Provided data.
• • • •
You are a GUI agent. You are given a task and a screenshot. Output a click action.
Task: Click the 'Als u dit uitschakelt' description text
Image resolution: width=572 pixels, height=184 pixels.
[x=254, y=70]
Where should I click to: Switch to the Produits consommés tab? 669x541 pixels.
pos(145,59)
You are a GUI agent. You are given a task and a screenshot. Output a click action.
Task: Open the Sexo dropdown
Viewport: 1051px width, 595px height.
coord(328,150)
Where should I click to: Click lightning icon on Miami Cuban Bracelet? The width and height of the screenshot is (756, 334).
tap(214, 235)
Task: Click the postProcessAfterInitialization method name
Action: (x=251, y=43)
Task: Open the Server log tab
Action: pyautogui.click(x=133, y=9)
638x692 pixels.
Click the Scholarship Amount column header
• • • •
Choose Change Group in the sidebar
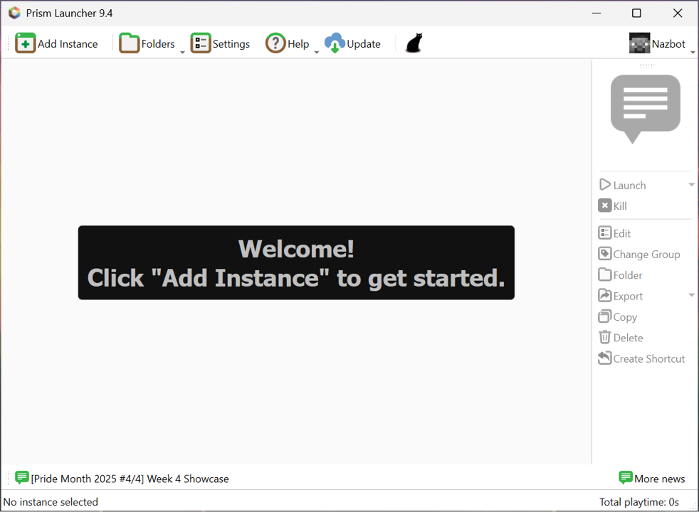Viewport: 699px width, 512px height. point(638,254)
• • • •
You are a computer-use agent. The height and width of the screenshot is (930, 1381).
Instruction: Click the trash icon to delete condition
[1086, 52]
• • • •
Your task. Keeping every character as it is, restate the lines above that run from the line with "Image resolution: width=572" through the line with "Click the Scholarship Amount column header", both included, and nothing else.

Result.
Image resolution: width=572 pixels, height=184 pixels.
[x=254, y=70]
Where should I click to: Switch to the Produits consommés tab? 669x541 pixels.
pos(145,59)
You are a GUI agent. You are given a task and a screenshot. Output a click action.
Task: Open the Sexo dropdown
Viewport: 1051px width, 595px height.
coord(328,150)
Where should I click to: Click lightning icon on Miami Cuban Bracelet? The width and height of the screenshot is (756, 334).
tap(214, 235)
Task: Click the postProcessAfterInitialization method name
Action: (x=251, y=43)
Task: Open the Server log tab
Action: pyautogui.click(x=133, y=9)
638x692 pixels.
Click the Scholarship Amount column header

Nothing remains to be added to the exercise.